We often talk about augmentative and alternative communication (AAC) as giving a voice. If your natural speech isn’t enough, AAC can be tremendously powerful in expanding what you can say and who can understand you. Calling AAC a voice can help express this power. It can also emphasize how harmful it is to take someone’s AAC system away. But, like many powerful metaphors, the daily reality can be more complicated.

“Voice” doesn’t just mean the sound that comes out when you speak. It can also be the freedom to say what you mean, in the way you’ve decided to express it. A voice is something you control. The voice attached to your body isn’t something somebody can physically force you to use in a certain way. The words you can use with this voice aren’t based on somebody else’s judgments about what words you need. With many AAC systems, it is much harder to guarantee this freedom. If the only things you can (or know how to) say with your "voice" don't match what you mean, the most authentic message can be to refuse to use it. Maybe you can’t say much, but you can still insist that what you say is yours. An AAC system also isn’t necessarily the best way to say everything all the time. That’s okay. Neither is speech. If you’re visiting my house and trying to find something in the kitchen, and my spoken descriptions aren’t working, maybe the most effective solution is for me to show you. This would be more true if my only way of using words were much slower. Often, using AAC isn’t just slower — it’s also more effortful. Successful communication involves strategically using the communication methods we have available. There is no “best” way to communicate.

Some AAC users do call AAC a voice – and you might have seen AssistiveWare using this kind of language too. But nobody can decide for somebody else what their true voice is. Some people who need AAC don’t have access to it yet. Others can only express a limited range of messages and ideas with their system. Supporting people in these situations to expand their communication is important, but only part of the solution.

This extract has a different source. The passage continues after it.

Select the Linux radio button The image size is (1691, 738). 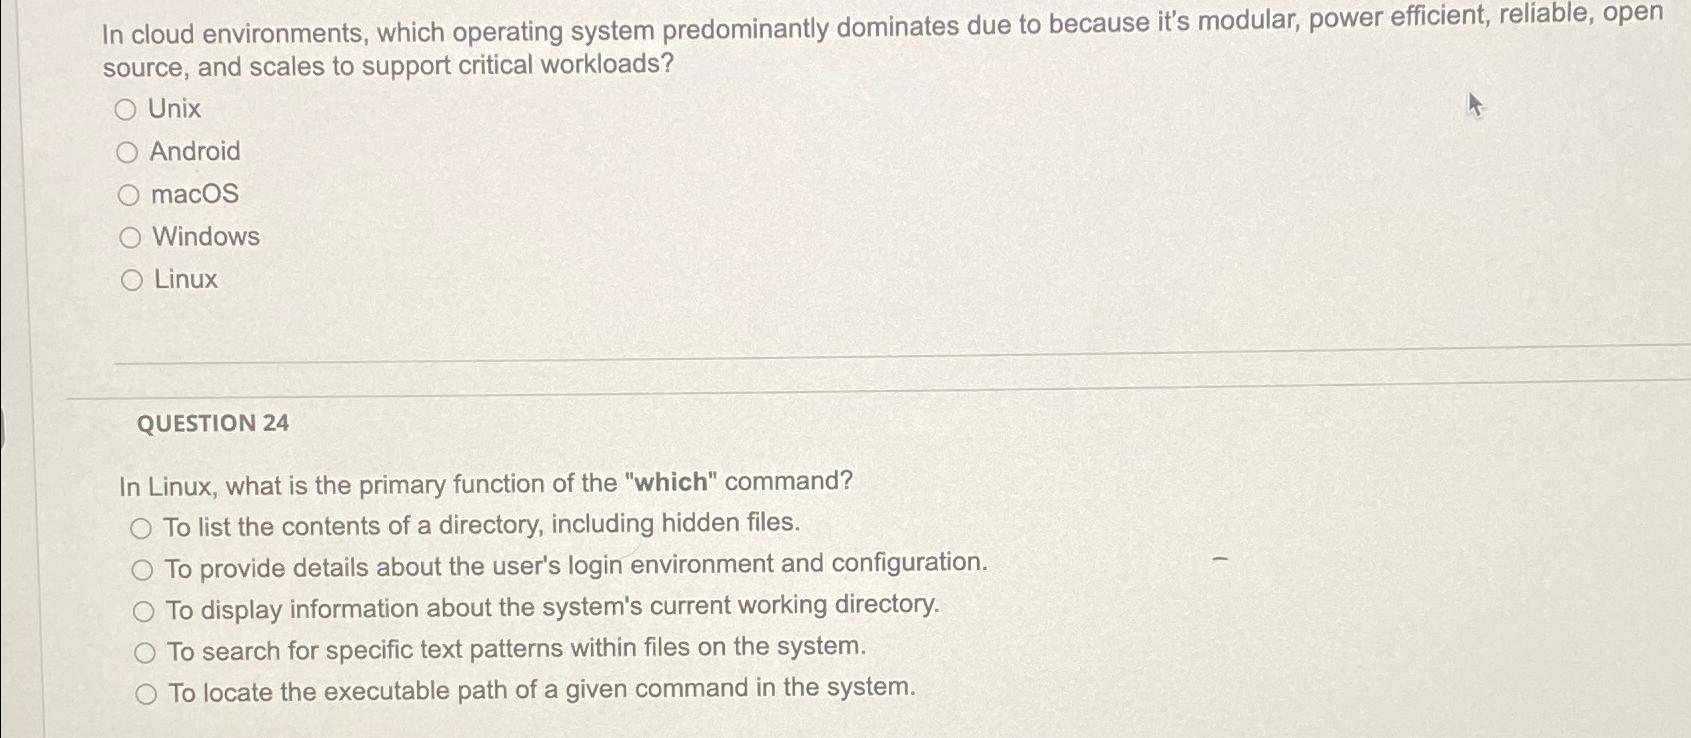(128, 279)
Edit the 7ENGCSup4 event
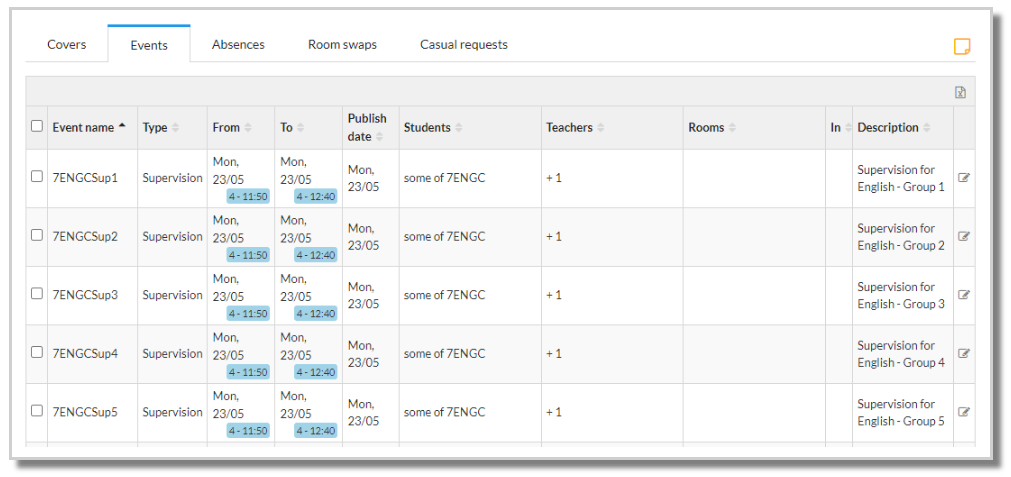 pos(964,353)
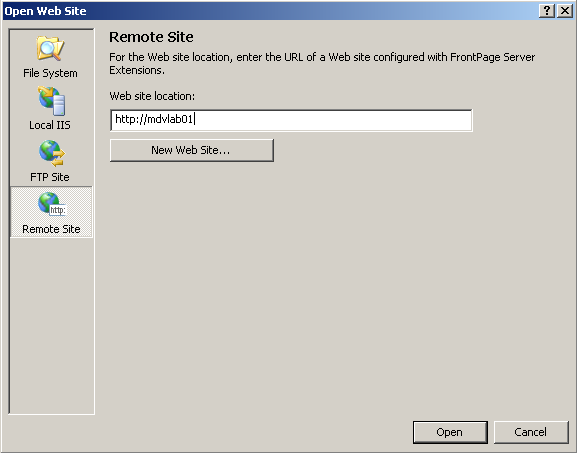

We also need to work on respecting people for who they are now and learning to listen to the voice they already have. This is different from analyzing behavioral data to find a communicative function. If you aren’t sure of someone’s message, it is often most respectful to admit that you’re making a guess and may be wrong. From here, you can try different clarification strategies. You might not figure out what the person means. You might not be sure they understood you. But you can at least communicate that you know they have a perspective worth asking about. The presentation When Listening is Complicated, by Rabbi Ruti Regan, an inclusion trainer working with Matan, goes into more detail about listening and clarification strategies you can try.